HARTFORD, CT — It’s the headline in every newspaper, but the House might not have enough votes or enough time to pass a bill written to address sexual harassment in the workplace and sexual assault.

“We are trying to work through issues,” House Speaker Joe Aresimowicz, D-Berlin, said Tuesday morning. “There was a late amendment that was filed.”


He said there are “concerns within our caucus that we are trying to work through.”

But it’s unclear they will get it over the finish line.

“In its current form I don’t believe we’d have the time or quite possibly the votes to move it out of the chamber,” Aresimowicz added.

House Majority Leader Matt Ritter, D-Hartford, said the language that gets rid of the statute of limitations for sexual assault crimes is problematic.

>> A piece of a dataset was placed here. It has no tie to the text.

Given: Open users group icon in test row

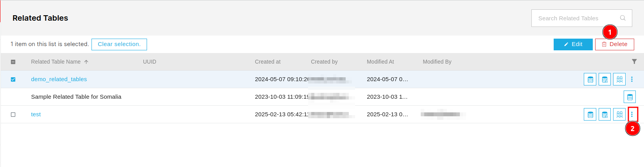Looking at the screenshot, I should click(619, 114).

Ritter said the public defenders believe it will increase their caseload.

There’s also concerns about whether it’s fair.

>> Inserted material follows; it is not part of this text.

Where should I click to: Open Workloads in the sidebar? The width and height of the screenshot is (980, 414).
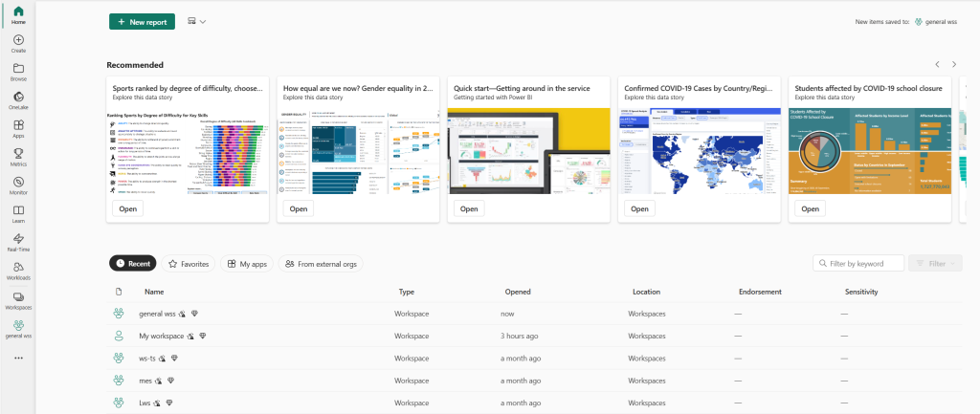click(x=18, y=271)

“People are trying to work through it,” Ritter said.

If there are still issues at this late hour with a bill, that usually means it’s dead. The session adjourns at midnight Wednesday.

Lori Pelletier, president of the AFL-CIO, said the #MeToo movement has taken down a Congresswoman in Connecticut, is headlined in every newspaper, and as recently as Monday forced New York’s Attorney General to resign hours after The New Yorker reported that four women had accused him of physically assaulting them.

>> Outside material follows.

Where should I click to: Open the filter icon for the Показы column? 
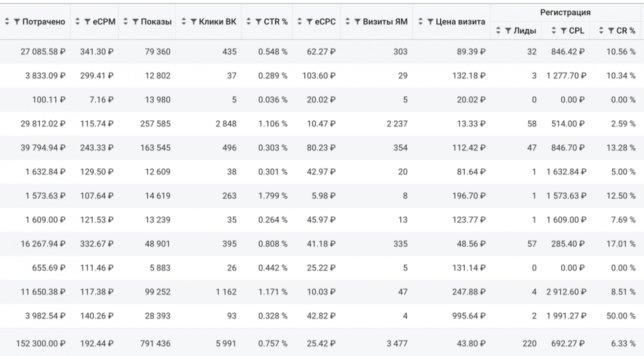136,22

“It’s something that needs attention,” Pelletier said. “It should be done.”

Proponents of the bill were working hard to get it called in the House.

House Minority Leader Themis Klarides, R-Derby, said there were very serious concerns about the bill in the Judiciary Committee and the strike-all amendment that became the bill in the Senate didn’t help alleviate those concerns.

“The public defenders have been up here blanketing this building with information,” Klarides said. “It’s problematic now to even call the bill.”

She said they’re working on trying to make the bill “fair.”

“If you look at the form of the bill in the Judiciary Committee it was completely unrealistic as to the language of it,” Klarides said.

Lawmakers are struggling with eliminating the statute of limitations for sex crimes. Currently, it’s five years.

That means that neither comedian Bill Cosby nor Larry Nassar, the USA Gymnastics national team doctor, would have ever been prosecuted in Connecticut. Cosby has been accused of sexual assault by numerous women and was convicted by a Philadelphia jury in April of three charges related to a 2004 assault. He is awaiting sentencing. Nassar was sentenced up to 175 years in prison in Michigan in relation to sexual assaults over the years on dozens of young women.

Sen. Mae Flexer, D-Killingly, the main proponent of the bill, was not immediately available for comment.

The bill would also require a company with more than 20 employees to give all their employees two hours of sexual harassment training, and companies with fewer than 20 employees would need to give their employees notice of their sexual harassment policy in person or by email not later than six months after their date of hire.

Any company that doesn’t comply with the training and education component of the legislation would be subject to a fine of less than $1,000, according to the legislation.

If the legislation passes the House and is signed by the governor, it will then go into effect Oct. 1, 2018. Companies would have until Oct. 1, 2019, to train their employees.